Dreifach-Blitzen (WCAG 2.3.1): Blitzende Inhalte vermeiden

Kurz erklärt: Das Dreifach-Blitzen-Kriterium (WCAG 2.3.1 Three Flashes or Below Threshold) verlangt, dass keine Inhalte häufiger als dreimal pro Sekunde blitzen – es sei denn, der Blitz liegt unterhalb der allgemeinen Blitz- und Rotblitz-Schwellenwerte. Dieses Level-A-Kriterium schützt epileptische Nutzer und ist BFSG-Pflicht.

Blitzende oder flackernde Inhalte können bei Menschen mit fotosensitiver Epilepsie Anfälle auslösen – ein ernstes gesundheitliches Risiko. WCAG 2.3.1 ist deshalb bewusst auf Level A gesetzt: Es gibt keine Kompromisse, wenn die Gesundheit von Nutzern auf dem Spiel steht. Das BFSG übernimmt diese Anforderung über die EN 301 549.

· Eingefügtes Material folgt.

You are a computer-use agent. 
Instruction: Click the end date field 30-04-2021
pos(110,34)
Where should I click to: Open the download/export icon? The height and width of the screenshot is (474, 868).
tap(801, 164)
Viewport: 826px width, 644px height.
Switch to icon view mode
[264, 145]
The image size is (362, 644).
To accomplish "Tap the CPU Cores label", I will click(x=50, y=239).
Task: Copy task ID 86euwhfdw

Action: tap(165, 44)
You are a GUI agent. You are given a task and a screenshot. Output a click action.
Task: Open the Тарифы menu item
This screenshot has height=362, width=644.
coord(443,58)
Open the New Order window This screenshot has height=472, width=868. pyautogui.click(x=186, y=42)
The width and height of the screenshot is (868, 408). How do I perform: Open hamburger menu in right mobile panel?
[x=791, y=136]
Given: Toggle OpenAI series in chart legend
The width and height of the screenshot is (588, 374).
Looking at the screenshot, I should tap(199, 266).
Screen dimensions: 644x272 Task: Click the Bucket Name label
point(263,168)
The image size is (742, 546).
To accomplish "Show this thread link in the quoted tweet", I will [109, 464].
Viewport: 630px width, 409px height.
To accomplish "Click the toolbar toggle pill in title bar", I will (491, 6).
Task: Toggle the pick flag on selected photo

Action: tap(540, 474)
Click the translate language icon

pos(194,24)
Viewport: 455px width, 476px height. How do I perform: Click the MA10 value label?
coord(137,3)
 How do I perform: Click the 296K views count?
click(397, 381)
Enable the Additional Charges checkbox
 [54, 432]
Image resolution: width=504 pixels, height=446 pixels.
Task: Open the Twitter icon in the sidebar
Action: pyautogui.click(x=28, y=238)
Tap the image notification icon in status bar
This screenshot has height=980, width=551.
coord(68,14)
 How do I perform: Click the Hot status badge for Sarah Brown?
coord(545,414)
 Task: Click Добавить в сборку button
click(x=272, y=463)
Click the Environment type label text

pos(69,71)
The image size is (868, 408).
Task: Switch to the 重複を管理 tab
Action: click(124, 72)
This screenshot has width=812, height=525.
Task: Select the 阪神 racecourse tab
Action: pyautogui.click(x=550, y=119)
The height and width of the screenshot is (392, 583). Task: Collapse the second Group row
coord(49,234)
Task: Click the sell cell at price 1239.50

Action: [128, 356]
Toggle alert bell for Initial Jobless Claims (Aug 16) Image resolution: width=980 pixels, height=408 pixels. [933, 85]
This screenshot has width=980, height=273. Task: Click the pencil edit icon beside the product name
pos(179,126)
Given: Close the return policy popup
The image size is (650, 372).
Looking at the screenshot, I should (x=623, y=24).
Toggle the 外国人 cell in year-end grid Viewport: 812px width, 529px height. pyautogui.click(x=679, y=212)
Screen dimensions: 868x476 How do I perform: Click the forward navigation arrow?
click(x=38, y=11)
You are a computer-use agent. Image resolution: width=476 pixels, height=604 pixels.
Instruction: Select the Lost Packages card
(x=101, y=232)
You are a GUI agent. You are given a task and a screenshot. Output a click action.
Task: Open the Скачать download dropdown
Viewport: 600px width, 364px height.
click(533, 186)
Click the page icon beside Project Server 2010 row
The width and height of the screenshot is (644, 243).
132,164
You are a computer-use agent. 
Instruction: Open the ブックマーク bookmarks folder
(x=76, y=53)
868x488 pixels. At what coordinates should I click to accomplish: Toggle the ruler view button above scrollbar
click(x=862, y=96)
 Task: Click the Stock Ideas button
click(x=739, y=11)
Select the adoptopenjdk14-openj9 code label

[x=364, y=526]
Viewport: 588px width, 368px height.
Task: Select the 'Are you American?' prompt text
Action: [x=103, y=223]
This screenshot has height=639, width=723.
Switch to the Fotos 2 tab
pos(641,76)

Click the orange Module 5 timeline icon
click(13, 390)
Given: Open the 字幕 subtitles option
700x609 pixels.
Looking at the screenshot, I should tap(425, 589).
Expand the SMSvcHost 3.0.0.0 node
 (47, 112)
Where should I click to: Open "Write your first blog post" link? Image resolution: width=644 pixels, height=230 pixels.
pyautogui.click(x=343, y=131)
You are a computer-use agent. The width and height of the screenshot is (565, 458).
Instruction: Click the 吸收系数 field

Was genau ist ein „Blitz"?

Ein Blitz ist ein schneller Wechsel zwischen relativer Helligkeit – typischerweise ein abrupter Wechsel von hell zu dunkel oder umgekehrt. WCAG definiert zwei Schwellenwerte: Allgemeiner Blitz: Ein Helligkeitswechsel von mehr als 10 % der maximalen Helligkeit, der mehr als 0,006 Steradiant des Gesichtsfelds einnimmt (grob: ein Bereich von 341 × 256 Pixel bei typischem Betrachtungsabstand). Rotblitz: Ein Wechsel von/zu gesättigtem Rot – besonders gefährlich für epileptische Nutzer. Drei oder mehr solcher Blitze innerhalb einer Sekunde verletzen das Kriterium, sofern sie über der Schwelle liegen.

Wo treten Blitz-Probleme auf?

Videos und Animationen: Schnelle Schnittfolgen, Stroboskop-Effekte, Explosions-Animationen in Videos. GIF-Animationen: Schnell wechselnde Frames, besonders bei Meme-GIFs oder dekorativen Animationen. CSS-Animationen: Schnell blinkende Elemente, z. B. animation: blink 0.2s infinite. Canvas/WebGL: Spiele oder Visualisierungen mit schnellen Helligkeitswechseln. Cursor-Blinken: Übermäßig schnelles Cursor-Blinken in Custom-Textfeldern. Selbst eine blinkende „NEU"-Badge kann problematisch sein, wenn sie schnell genug blinkt.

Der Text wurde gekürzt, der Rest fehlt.